State officials planning Vergennes solar array
VERGENNES — The Vermont Department of Buildings and General Services is planning to seek Public Service Board approval for a 500-kilowatt solar farm on state-owned land in Vergennes, according to local officials and state documents.
The proposed 5-acre site is part of a 196-acre tract that also includes Northlands Job Corps at its south and central end. The solar panels would be sited on Comfort Hill, across from the large barn there that houses Comfort Hill Kennel. The site is about 1,500 feet north of the intersection of Comfort Hill and High Street and a similar distance from the Ferrisburgh town line.

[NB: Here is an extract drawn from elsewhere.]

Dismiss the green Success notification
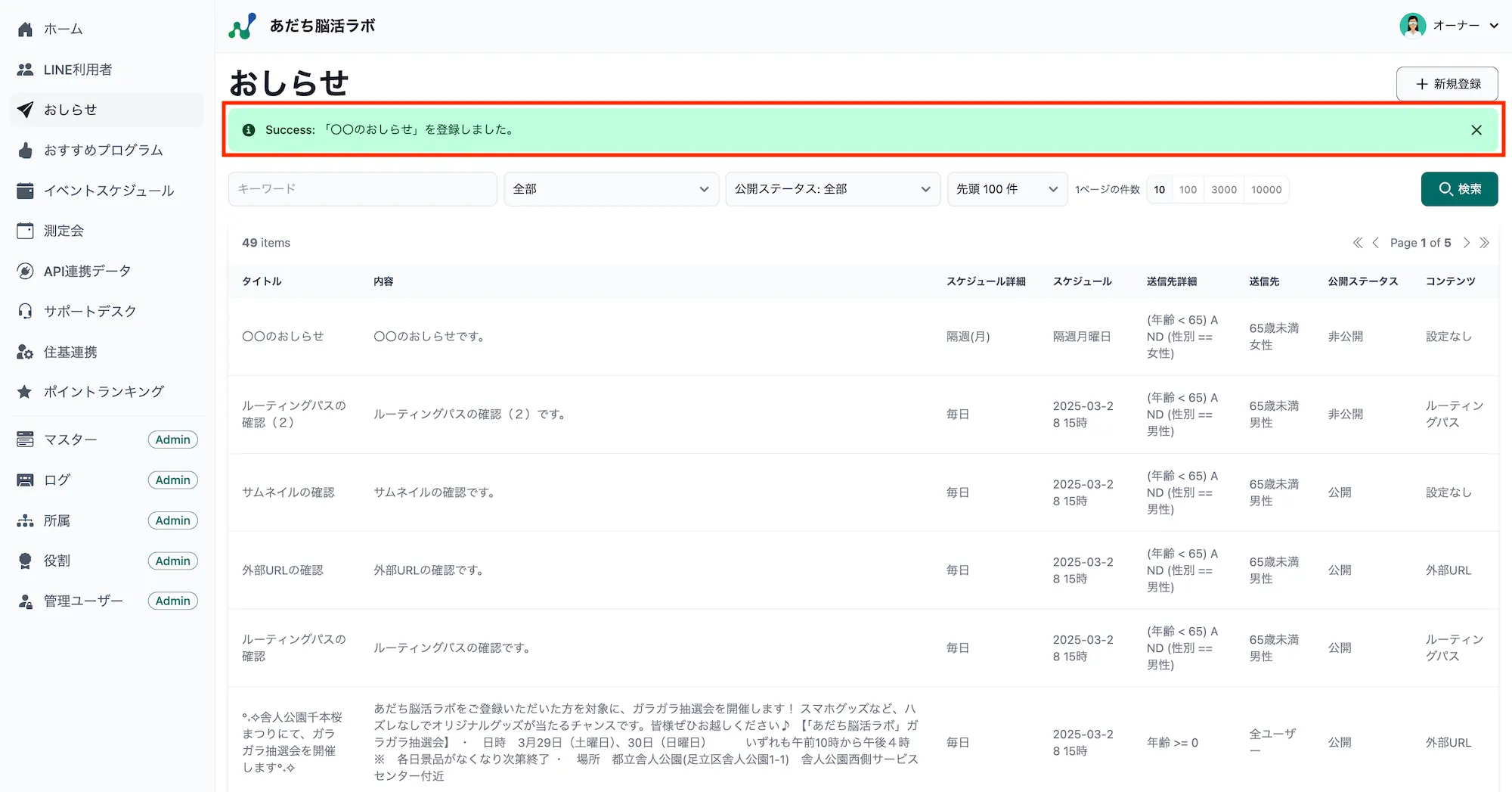Image resolution: width=1512 pixels, height=792 pixels. tap(1476, 129)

A letter sent to city officials and abutters included a map that shows 71 solar tracking panels and an access point from the west side of the road. The letter describes the site as “a revegetating field,” and that panels will be no taller than 20 feet and no wider than 22 feet, with a minimum of four feet of ground clearance. Their bases will be 50 feet apart.
The letter states, “This project is proposed to be sited in such a way that it will be minimally visible from public vantage points or from residential developments,” in part because of “nearby higher forests, roadside vegetation and topography.”
The PSB process does allow for public comment, but it has not started yet; abutters will be notified. According to the letter, the state and its installation partner, Vermont AllSun Solar VI LLC, were planning to file an application for a PSB Certificate of Public Good by Dec. 29, and if approved the project would be “operational in 2015.”
Rep. Diane Lanpher, D-Vergennes, told the Vergennes City Council that Buildings and General Services officials chose the site after a statewide search, and that the solar farm would be part of the state’s ongoing effort to reduce Vermont’s carbon footprint.
The project would, if approved, feed power into the local grid on a net-metered basis. According to the letter, the annual expected output of 750,000kW would be dedicated to a state-owned office building in Montpelier. That building would end up with credits on its Green Mountain Power energy bill based on the solar farm’s production.
“This project will help the state meet its goal to receive locally produced solar energy, support local renewable energy jobs, and yield the state a net savings compared to current retail electrical rates,” according to the letter.